## TASK TO COMPLETE
From the entries below, retype only the lines from the one with "Click the Progress panel clear icon" through the one with "Given: Click the 평면벽체 그리기 tool icon", exactly as written.

## DATA LISTING
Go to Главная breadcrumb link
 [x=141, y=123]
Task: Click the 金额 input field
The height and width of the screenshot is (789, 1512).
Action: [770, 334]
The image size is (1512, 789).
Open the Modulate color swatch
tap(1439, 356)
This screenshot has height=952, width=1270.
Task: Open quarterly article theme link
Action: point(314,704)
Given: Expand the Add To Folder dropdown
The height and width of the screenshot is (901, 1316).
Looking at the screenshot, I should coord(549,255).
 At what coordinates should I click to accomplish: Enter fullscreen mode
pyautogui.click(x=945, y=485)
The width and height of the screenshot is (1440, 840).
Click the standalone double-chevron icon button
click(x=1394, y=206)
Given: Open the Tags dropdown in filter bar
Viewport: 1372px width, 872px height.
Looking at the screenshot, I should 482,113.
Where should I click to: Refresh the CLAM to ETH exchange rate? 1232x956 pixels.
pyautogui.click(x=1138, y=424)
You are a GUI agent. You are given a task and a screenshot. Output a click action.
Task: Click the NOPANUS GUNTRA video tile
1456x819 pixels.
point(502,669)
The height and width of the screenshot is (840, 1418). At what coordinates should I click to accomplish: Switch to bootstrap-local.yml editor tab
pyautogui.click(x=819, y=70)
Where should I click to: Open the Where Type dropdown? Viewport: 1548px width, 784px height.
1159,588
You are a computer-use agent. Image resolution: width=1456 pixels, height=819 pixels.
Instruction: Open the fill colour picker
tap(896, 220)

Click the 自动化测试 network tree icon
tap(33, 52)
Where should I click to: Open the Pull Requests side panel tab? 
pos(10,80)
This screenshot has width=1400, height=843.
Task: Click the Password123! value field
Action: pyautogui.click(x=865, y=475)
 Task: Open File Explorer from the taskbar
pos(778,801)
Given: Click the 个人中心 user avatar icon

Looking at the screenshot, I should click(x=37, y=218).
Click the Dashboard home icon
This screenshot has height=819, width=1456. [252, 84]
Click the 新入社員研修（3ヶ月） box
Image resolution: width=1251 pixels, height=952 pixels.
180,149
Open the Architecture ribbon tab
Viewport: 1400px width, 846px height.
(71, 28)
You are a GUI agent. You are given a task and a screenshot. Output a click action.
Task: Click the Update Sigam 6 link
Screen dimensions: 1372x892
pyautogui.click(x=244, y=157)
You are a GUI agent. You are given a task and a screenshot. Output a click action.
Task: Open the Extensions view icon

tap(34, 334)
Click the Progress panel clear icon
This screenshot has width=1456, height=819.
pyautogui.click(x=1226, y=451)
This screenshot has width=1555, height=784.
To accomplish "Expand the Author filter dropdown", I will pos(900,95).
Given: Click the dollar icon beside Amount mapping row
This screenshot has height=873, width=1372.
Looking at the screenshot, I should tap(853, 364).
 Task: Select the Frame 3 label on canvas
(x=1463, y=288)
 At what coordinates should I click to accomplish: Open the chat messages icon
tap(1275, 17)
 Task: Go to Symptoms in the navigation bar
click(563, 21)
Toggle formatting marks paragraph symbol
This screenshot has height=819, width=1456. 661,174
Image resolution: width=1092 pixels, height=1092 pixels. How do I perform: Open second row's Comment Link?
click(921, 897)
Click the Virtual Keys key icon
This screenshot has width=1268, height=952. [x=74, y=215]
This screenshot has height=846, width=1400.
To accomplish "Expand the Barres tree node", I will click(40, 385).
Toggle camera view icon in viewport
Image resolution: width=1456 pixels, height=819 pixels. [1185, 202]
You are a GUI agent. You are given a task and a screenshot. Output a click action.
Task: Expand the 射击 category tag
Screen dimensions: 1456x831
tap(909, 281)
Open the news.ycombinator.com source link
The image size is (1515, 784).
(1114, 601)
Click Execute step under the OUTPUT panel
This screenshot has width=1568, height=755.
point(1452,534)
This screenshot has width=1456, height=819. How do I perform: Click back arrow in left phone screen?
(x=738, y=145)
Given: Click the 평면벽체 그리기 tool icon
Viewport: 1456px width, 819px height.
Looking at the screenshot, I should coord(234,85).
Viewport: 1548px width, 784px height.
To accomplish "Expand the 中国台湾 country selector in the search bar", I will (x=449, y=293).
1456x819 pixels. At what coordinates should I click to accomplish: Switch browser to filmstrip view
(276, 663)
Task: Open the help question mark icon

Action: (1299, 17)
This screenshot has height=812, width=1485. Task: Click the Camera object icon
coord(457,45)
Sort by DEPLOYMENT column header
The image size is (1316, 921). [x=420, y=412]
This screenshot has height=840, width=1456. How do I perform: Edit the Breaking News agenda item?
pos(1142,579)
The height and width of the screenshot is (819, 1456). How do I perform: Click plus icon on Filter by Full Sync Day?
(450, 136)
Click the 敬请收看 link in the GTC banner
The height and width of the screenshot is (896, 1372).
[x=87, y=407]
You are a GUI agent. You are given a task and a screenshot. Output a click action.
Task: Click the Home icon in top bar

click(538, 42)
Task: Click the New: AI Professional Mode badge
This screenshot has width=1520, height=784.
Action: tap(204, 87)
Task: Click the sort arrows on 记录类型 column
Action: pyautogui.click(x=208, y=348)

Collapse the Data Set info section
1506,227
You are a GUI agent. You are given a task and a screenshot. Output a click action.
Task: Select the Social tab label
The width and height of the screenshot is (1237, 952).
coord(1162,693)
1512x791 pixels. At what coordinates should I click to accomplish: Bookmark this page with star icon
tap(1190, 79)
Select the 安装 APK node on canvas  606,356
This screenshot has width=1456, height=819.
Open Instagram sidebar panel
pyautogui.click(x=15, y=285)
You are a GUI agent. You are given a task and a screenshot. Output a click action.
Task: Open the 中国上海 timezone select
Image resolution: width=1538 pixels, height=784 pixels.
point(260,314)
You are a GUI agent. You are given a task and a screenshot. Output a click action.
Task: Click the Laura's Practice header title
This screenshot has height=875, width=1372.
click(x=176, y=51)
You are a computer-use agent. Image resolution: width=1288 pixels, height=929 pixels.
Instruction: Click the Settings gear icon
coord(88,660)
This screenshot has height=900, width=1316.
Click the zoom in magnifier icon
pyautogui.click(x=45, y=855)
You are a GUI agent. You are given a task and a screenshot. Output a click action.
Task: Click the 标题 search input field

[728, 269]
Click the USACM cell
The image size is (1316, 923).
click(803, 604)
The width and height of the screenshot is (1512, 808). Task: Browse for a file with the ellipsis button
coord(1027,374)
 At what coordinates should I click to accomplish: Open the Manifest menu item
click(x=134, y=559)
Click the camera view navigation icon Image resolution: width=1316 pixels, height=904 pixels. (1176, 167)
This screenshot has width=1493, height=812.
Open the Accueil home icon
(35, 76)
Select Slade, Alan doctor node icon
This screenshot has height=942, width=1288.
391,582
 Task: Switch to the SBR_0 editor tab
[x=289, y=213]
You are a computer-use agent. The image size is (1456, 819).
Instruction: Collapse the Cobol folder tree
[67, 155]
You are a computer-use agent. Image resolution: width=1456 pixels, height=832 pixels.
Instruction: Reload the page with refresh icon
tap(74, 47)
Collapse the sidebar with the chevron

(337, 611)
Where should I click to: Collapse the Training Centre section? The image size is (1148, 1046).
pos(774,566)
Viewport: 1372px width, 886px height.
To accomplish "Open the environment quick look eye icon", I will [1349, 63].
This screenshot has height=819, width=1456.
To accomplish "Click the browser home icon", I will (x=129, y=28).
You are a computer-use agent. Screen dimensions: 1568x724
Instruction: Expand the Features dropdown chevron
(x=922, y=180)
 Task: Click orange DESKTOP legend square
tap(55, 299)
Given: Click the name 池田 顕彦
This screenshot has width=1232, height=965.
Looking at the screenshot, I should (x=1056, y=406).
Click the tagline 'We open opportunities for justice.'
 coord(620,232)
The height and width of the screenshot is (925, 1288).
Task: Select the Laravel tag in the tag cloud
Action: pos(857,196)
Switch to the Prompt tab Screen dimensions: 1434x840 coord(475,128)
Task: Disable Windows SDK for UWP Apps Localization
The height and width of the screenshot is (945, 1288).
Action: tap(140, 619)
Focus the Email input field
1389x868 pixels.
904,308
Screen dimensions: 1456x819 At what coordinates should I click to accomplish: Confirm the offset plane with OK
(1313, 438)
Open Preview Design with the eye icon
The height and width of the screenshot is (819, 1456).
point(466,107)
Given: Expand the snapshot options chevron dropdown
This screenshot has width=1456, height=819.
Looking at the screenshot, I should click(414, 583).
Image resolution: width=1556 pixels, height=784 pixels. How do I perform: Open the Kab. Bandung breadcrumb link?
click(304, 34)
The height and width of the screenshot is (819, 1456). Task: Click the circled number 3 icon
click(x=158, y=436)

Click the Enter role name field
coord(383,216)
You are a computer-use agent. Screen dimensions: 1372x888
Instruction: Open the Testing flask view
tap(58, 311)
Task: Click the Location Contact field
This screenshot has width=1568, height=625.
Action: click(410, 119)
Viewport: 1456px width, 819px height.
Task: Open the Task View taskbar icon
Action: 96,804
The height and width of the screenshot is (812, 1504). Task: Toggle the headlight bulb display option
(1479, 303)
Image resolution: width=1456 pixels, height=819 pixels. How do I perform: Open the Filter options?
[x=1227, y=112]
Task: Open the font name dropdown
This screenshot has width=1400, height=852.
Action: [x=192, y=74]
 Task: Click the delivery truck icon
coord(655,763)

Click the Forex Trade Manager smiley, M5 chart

## OUTPUT FOR THIS EXERCISE
Click the Progress panel clear icon
This screenshot has width=1456, height=819.
pyautogui.click(x=1226, y=451)
This screenshot has width=1555, height=784.
To accomplish "Expand the Author filter dropdown", I will pos(900,95).
Given: Click the dollar icon beside Amount mapping row
This screenshot has height=873, width=1372.
Looking at the screenshot, I should tap(853, 364).
 Task: Select the Frame 3 label on canvas
(x=1463, y=288)
 At what coordinates should I click to accomplish: Open the chat messages icon
tap(1275, 17)
 Task: Go to Symptoms in the navigation bar
click(563, 21)
Toggle formatting marks paragraph symbol
This screenshot has height=819, width=1456. 661,174
Image resolution: width=1092 pixels, height=1092 pixels. How do I perform: Open second row's Comment Link?
click(921, 897)
Click the Virtual Keys key icon
This screenshot has width=1268, height=952. [x=74, y=215]
This screenshot has height=846, width=1400.
To accomplish "Expand the Barres tree node", I will click(40, 385).
Toggle camera view icon in viewport
Image resolution: width=1456 pixels, height=819 pixels. [1185, 202]
You are a GUI agent. You are given a task and a screenshot. Output a click action.
Task: Expand the 射击 category tag
Screen dimensions: 1456x831
tap(909, 281)
Open the news.ycombinator.com source link
The image size is (1515, 784).
(1114, 601)
Click Execute step under the OUTPUT panel
This screenshot has width=1568, height=755.
point(1452,534)
This screenshot has width=1456, height=819. How do I perform: Click back arrow in left phone screen?
(x=738, y=145)
Given: Click the 평면벽체 그리기 tool icon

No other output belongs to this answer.